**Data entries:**
-=-=-=-=-

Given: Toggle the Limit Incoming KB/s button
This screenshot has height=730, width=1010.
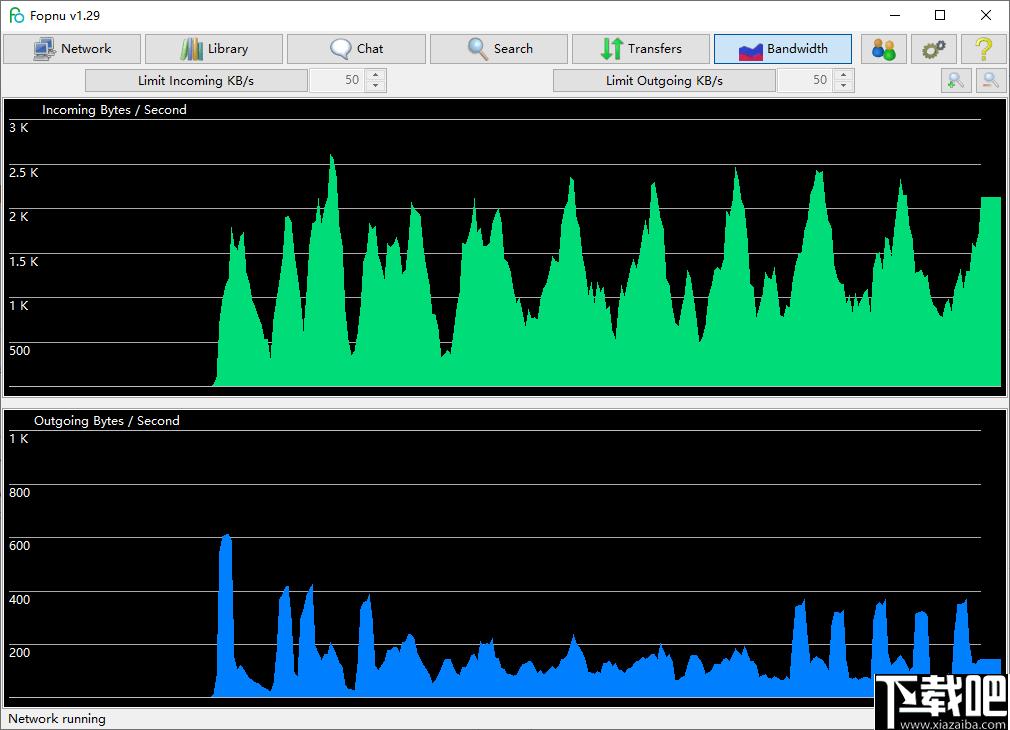Looking at the screenshot, I should [x=196, y=81].
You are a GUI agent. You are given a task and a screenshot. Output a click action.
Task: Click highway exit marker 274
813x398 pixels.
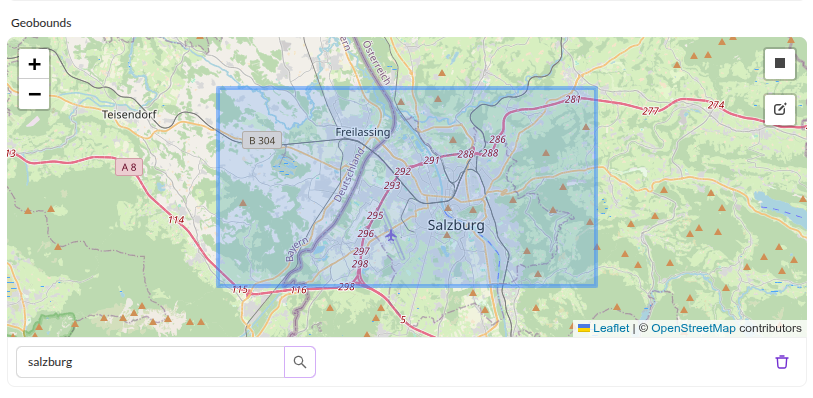click(x=716, y=105)
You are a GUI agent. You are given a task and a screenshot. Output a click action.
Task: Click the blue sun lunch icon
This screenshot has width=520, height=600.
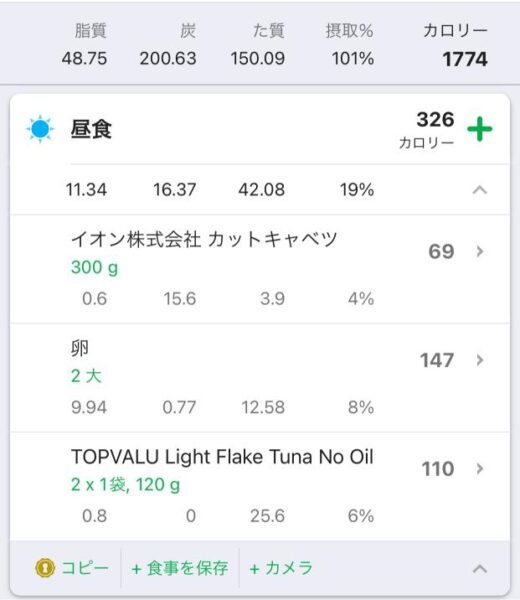point(40,129)
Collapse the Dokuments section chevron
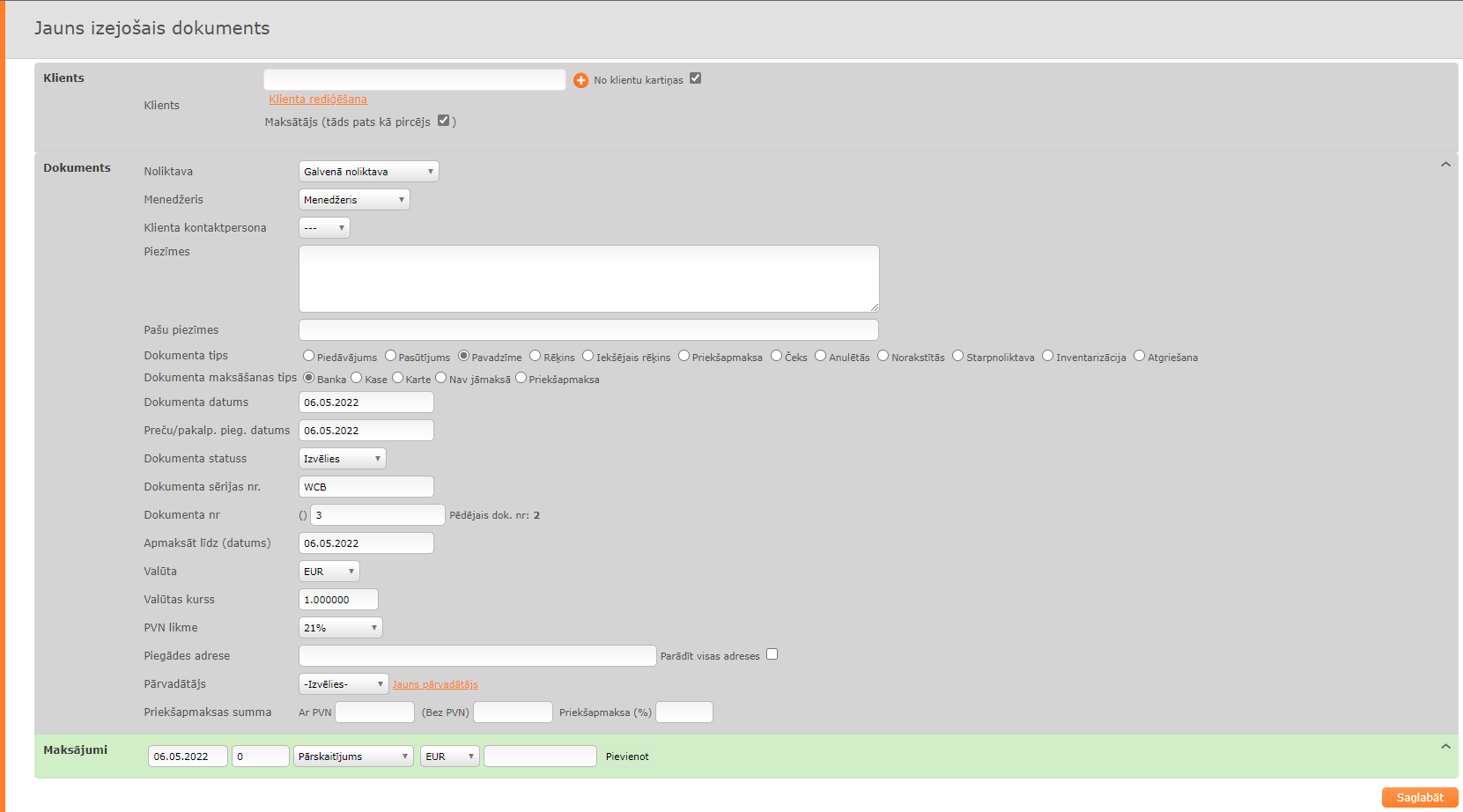 coord(1445,165)
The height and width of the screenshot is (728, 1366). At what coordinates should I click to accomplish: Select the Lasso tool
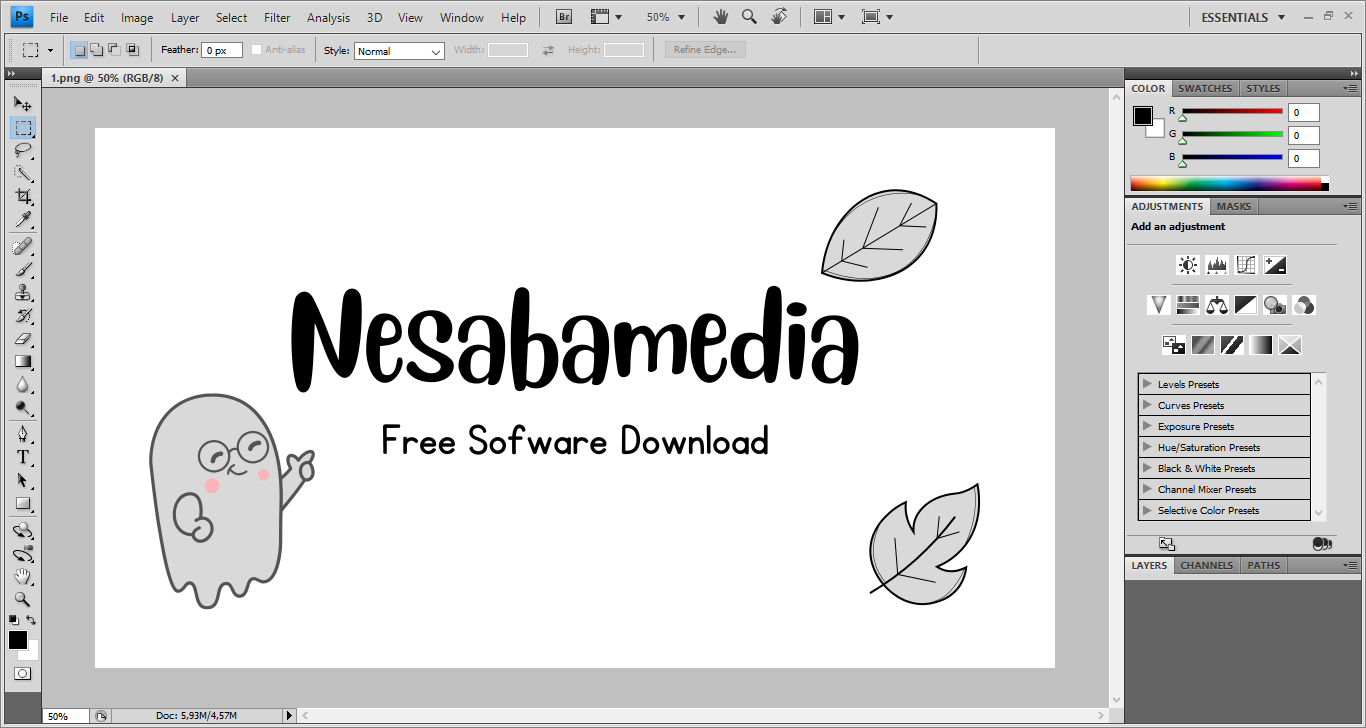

-=-=-=-=-

**Exercise goal:** Print exactly the lines between the line containing "Collapse the Dokuments section chevron" and the last line of the entries above, including both, and nothing besides; skip the pictures.

**Reply to the task:**
Collapse the Dokuments section chevron
 coord(1445,165)
The height and width of the screenshot is (728, 1366). At what coordinates should I click to accomplish: Select the Lasso tool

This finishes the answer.